Dans l’his­toire comme dans la nature tout est gra­dué. Comme tout à coup la digue cède (c’est-à-dire très rapi­de­ment mais tou­jours condi­tion­née par le temps) ou parce que l’eau s’est accrue jus­qu’à rompre par sa pres­sion l’obs­tacle qui la rete­nait, ou bien par la désa­gré­ga­tion pro­gres­sive des molé­cules dont sa matière est com­po­sée, de même les révo­lu­tions éclatent par l’ac­crois­se­ment des forces sub­ver­sives qui aspirent à la trans­for­ma­tion de la socié­té jus­qu’au point où elles peuvent abattre le gou­ver­ne­ment exis­tant et par l’af­fai­blis­se­ment pro­gres­sif, par rai­sons inté­rieures des forces de conservation.

Nous sommes réfor­ma­teurs aujourd’­hui en tant qu’il nous faut cher­cher à créer les condi­tions les plus favo­rables et les per­sonnes les plus conscientes et les plus nom­breuses qu’il nous soif, pos­sible pour pou­voir conduire d’une façon heu­reuse une éven­tuelle insur­rec­tion du peuple ; nous serons réfor­ma­teurs aus­si au len­de­main d’une insur­rec­tion triom­phante, la liber­té étant conquise, parce que nous viel­le­rons par toud les moyens que la liber­té nous per­met d’employer, c’est-à-dire par la pro­pa­gande, par l’exemple, par la résis­tance, même vio­lente, contre tous ceux qui empié­te­ront notre liber­té, nous cher­che­rons, dis-je, à conqué­rir à notre idée une quan­ti­té tou­jours plus grande d’adhésions.

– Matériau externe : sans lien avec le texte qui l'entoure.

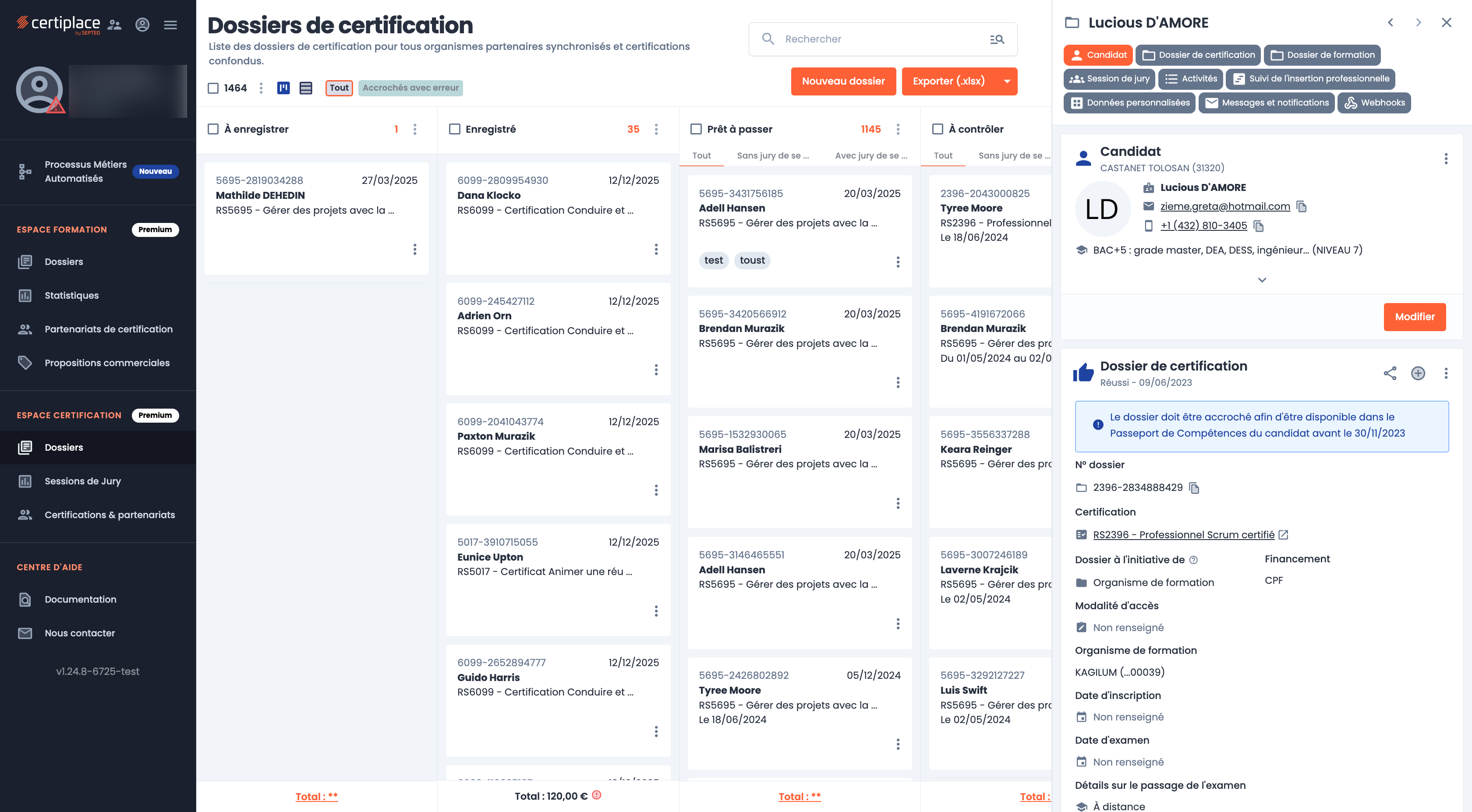
Task: Switch to list view icon
Action: [x=306, y=88]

Mais nous ne recon­naî­trons jamais — et ici notre « réfor­misme » dif­fère de cer­tain « révo­lu­tion­na­risme » qui va s’en­gouf­frer dans les urnes élec­to­rales de Mus­so­li­ni ou d’autres — nous ne recon­naî­trons jamais les ins­ti­tu­tions ; nous accep­te­rons ou conquer­rons les réformes pos­sibles avec le même esprit dont on arrache à l’en­ne­mi, peu à peu, le ter­rain qu’il occupe pour pou­voir mieux mar­cher tou­jours en avant, et nous res­te­rons tou­jours enne­mis de n’im­porte quel gou­ver­ne­ment, du monar­chiste d’au­jourd’­hui ou au répu­bli­cain ou bol­che­viste de demain.